Nucléaire : gênant, le « secret défense »

Ouest-France.fr, Cherbourg, le 2 septembre 2003
Par Nicolas Denoyelle

Adresse originale : http://www.ouest-france.fr/ofinfosgene.asp?idDOC=92694&idCLA=3636

[Mise en ligne le 30/07/2003]

Un arrêté ministériel du 9 août classe les transports de matières nucléaires « secret défense ». Ce texte en embarrasse plus d'un, y compris du côté des exploitants. Greenpeace dénonce l'instauration d'une « censure ».

« Hier matin, un convoi ferroviaire de déchets nucléaires en provenance d'Allemagne a été réceptionné au terminal Cogema de Valognes pour être retraités dans la Manche. » Une information qui était devenue banale. Une information voulue par beaucoup d'habitants, réclamée depuis longtemps par des associations écologistes. Anne Lauvergeon, qui préside le groupe Areva ­ dont Cogema-la Hague est une filiale ­ prônait régulièrement cette transparence.

L'embarras du député UMP

Mais, un arrêté du haut fonctionnaire de Défense pour le ministère de l'Industrie, paru au Journal officiel du 9 août, vise clairement à restreindre cette communication. Article 1 : « Les renseignements relatifs aux transports de matières nucléaires présentent un caractère de secret de la Défense nationale ». L'arrêté renvoie à des textes de loi de 1980 et 1981 qui précisent les peines encourues si un renseignement classé « secret défense » était « porté à la connaissance du public ou d'une personne non qualifiée ». Soit de trois à sept ans de prison et de 45 000 € à 106 000 € d'amende.
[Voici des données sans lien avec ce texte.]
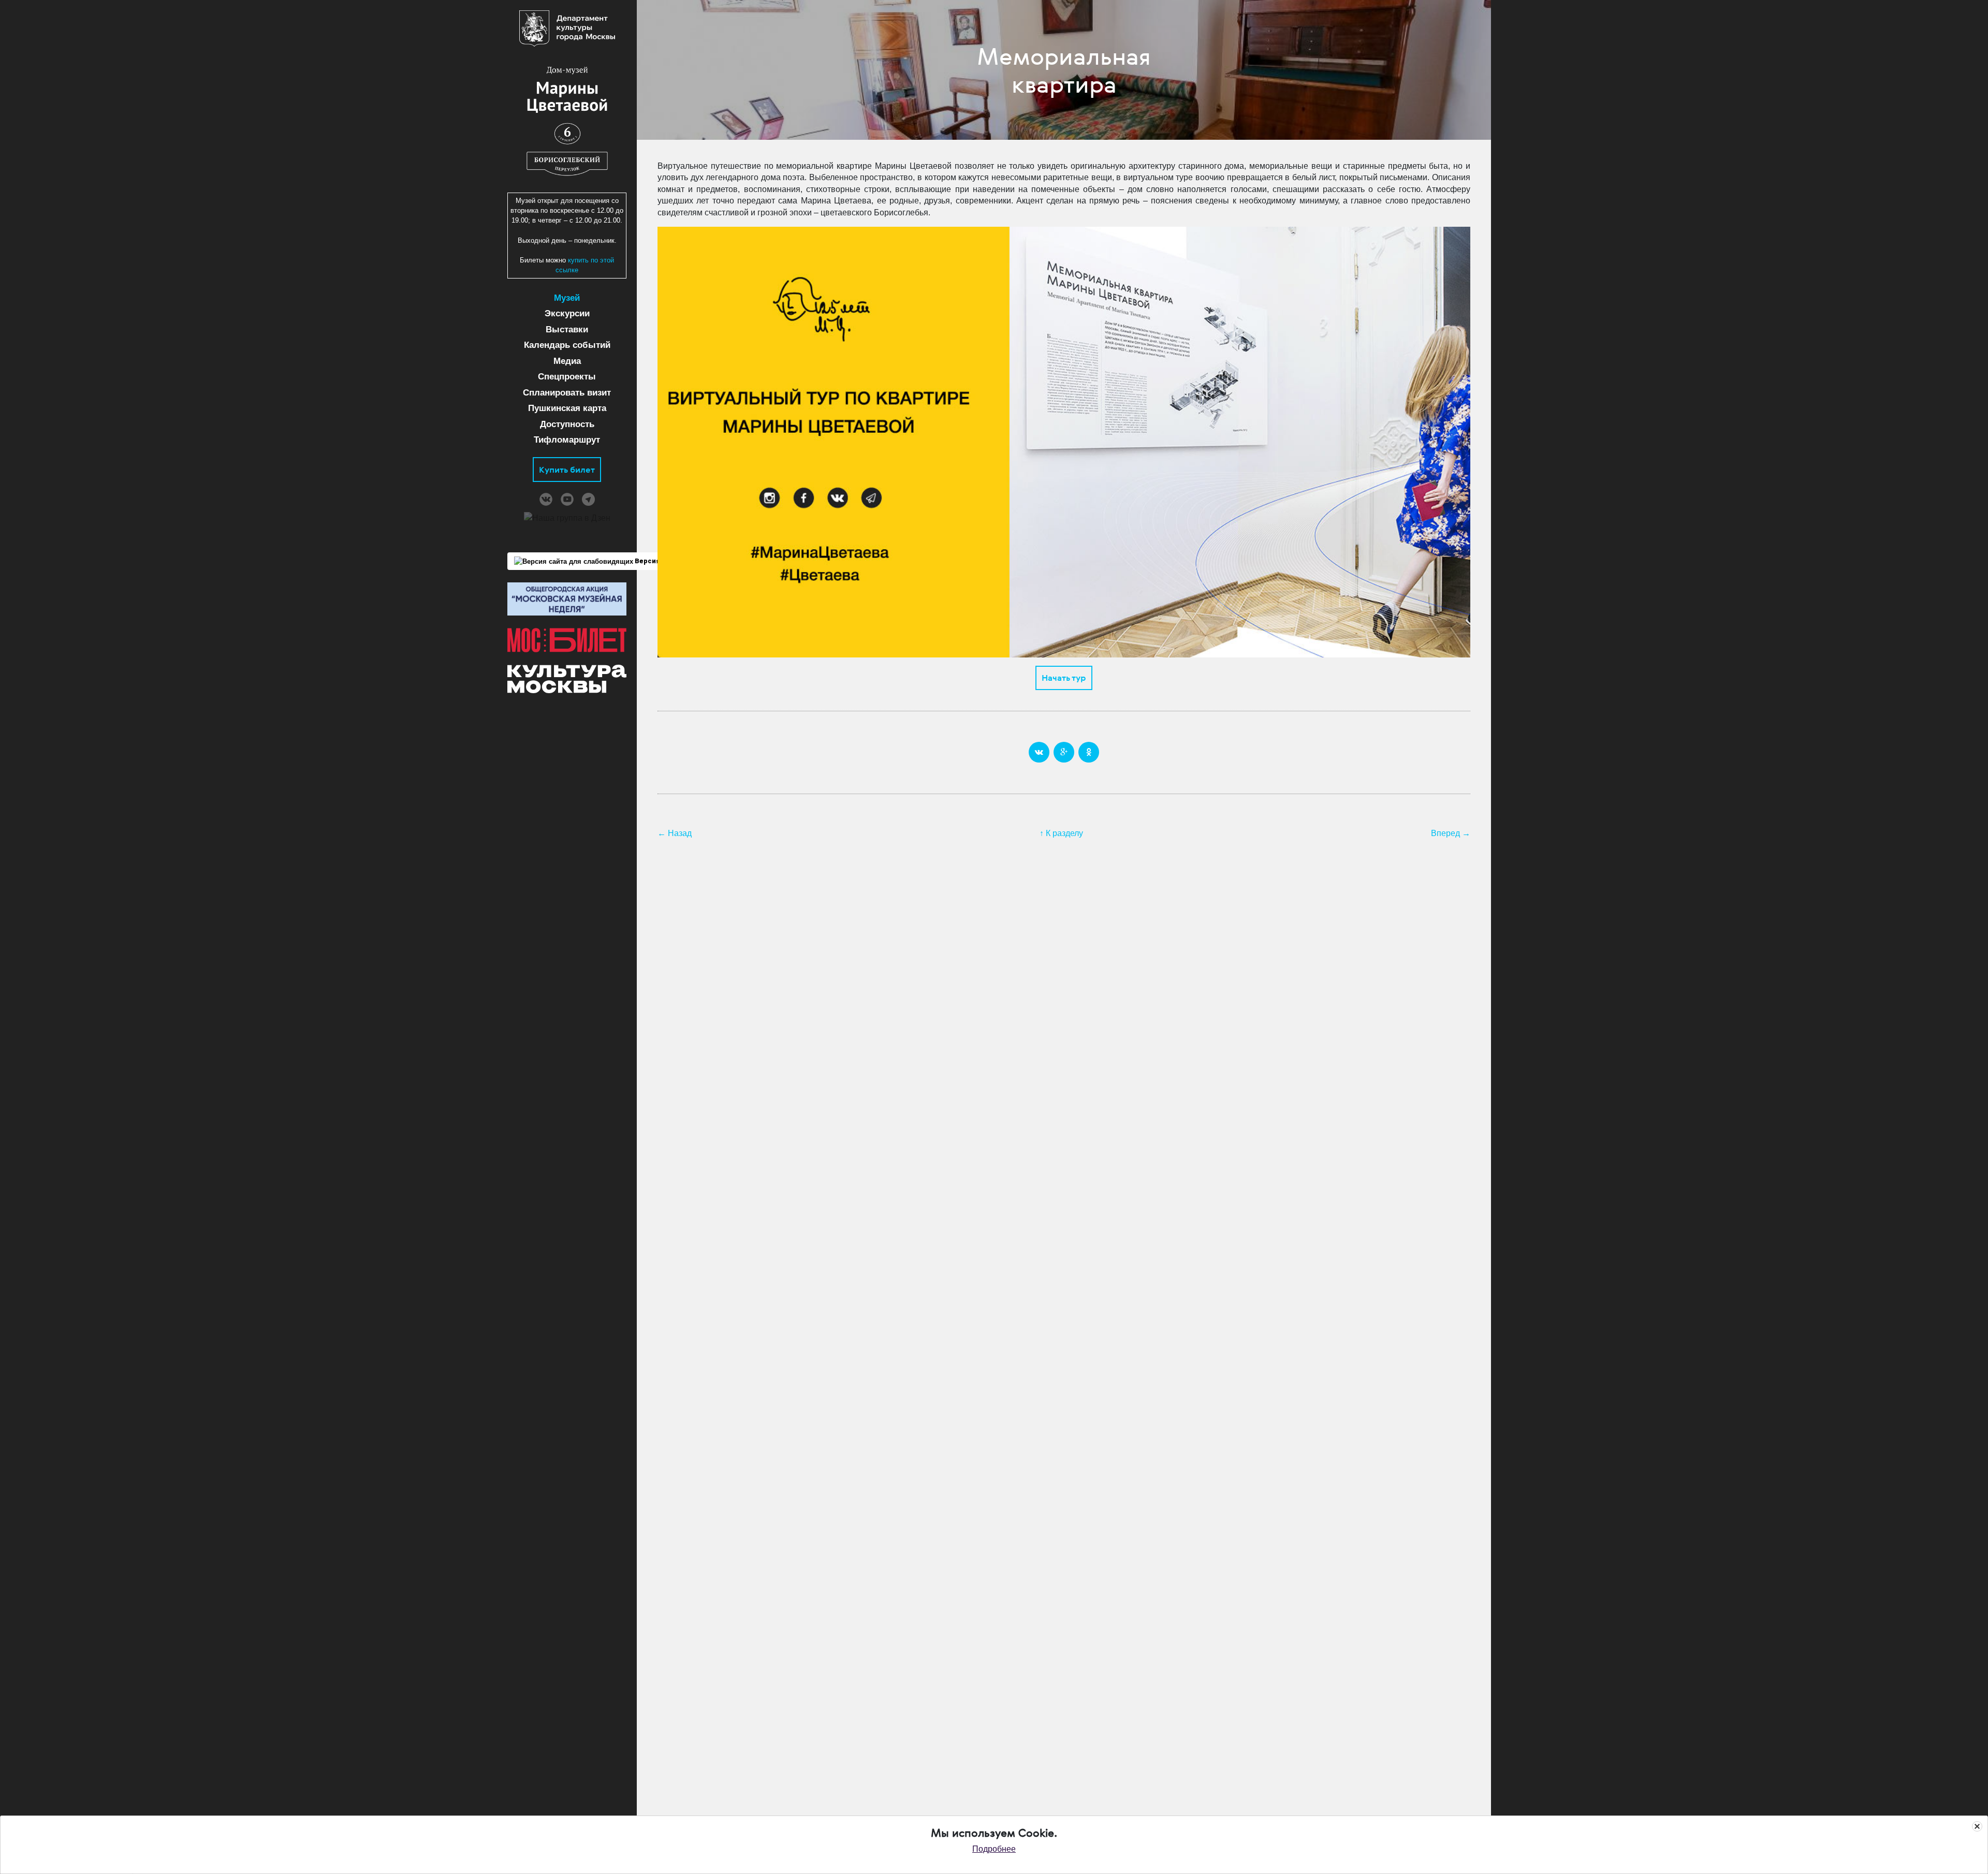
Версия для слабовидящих (680, 561)
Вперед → (1450, 833)
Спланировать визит (567, 393)
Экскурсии (567, 313)
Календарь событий (567, 345)
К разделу (1064, 833)
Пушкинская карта (567, 408)
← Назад (674, 833)
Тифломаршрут (567, 440)
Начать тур (1064, 677)
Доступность (567, 424)
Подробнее (994, 1848)
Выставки (567, 329)
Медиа (567, 361)
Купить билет (567, 469)
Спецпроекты (567, 377)
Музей (567, 298)
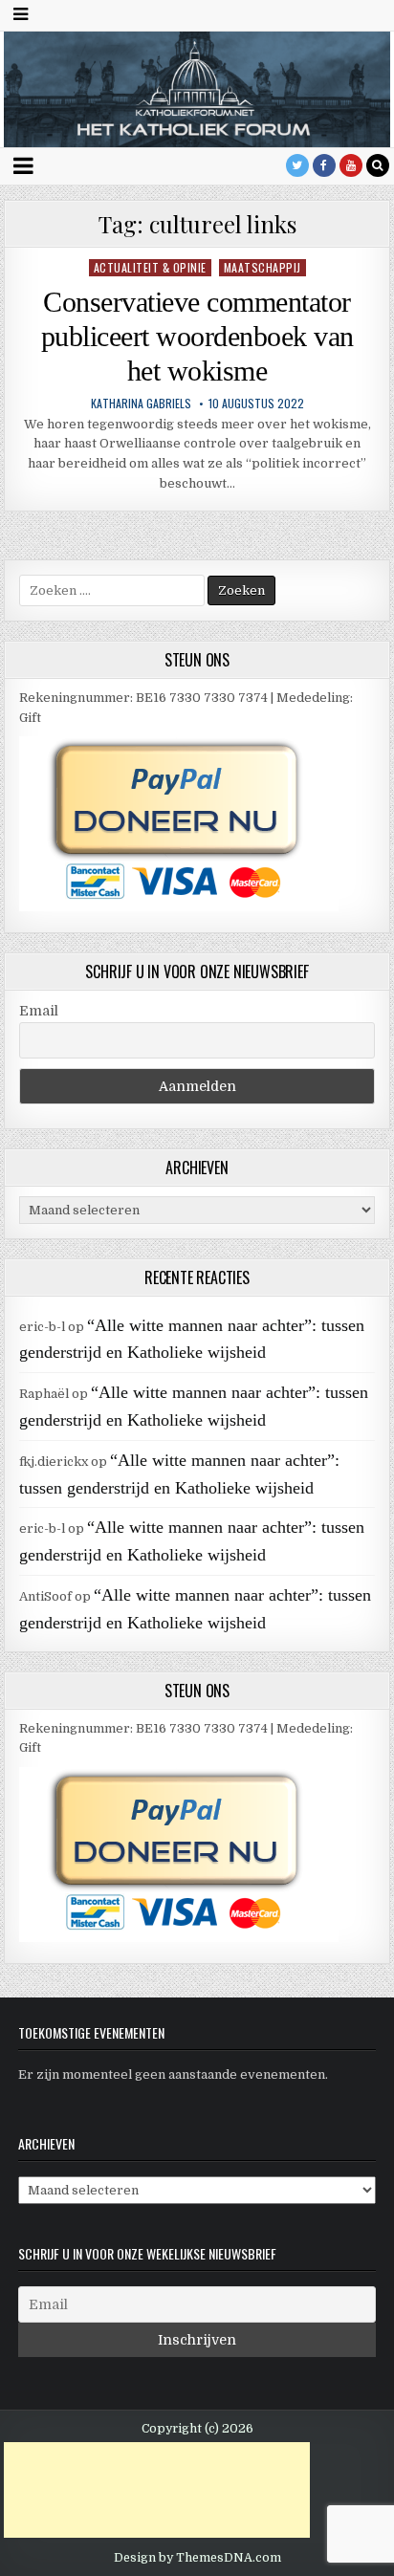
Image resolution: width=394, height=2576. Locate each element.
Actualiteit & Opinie (150, 267)
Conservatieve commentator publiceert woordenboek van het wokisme (197, 336)
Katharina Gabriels (141, 403)
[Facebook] (324, 165)
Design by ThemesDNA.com (197, 2558)
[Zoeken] (377, 165)
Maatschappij (262, 267)
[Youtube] (350, 165)
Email (38, 1010)
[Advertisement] (157, 2490)
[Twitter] (297, 165)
Cet arrêté a très vite provoqué la colère des écologistes. Mais il en embarrasse plus d'un, notamment le député UMP de Cherbourg, Jean Lemière. Ce dernier préside la CSPI (Commission spéciale d'information sur l'usine de retraitement des déchets nucléaires de la Hague). Thème de la prochaine réunion de cette commission : les transports de plutonium ! Le 8 octobre, en effet, Greenpeace, le cabinet scientifique et écologiste Wise, et le haut fonctionnaire de Défense, responsable de l'arrêté, étaient censés s'exprimer sur ce sujet, toujours dans une volonté de transparence pour la population.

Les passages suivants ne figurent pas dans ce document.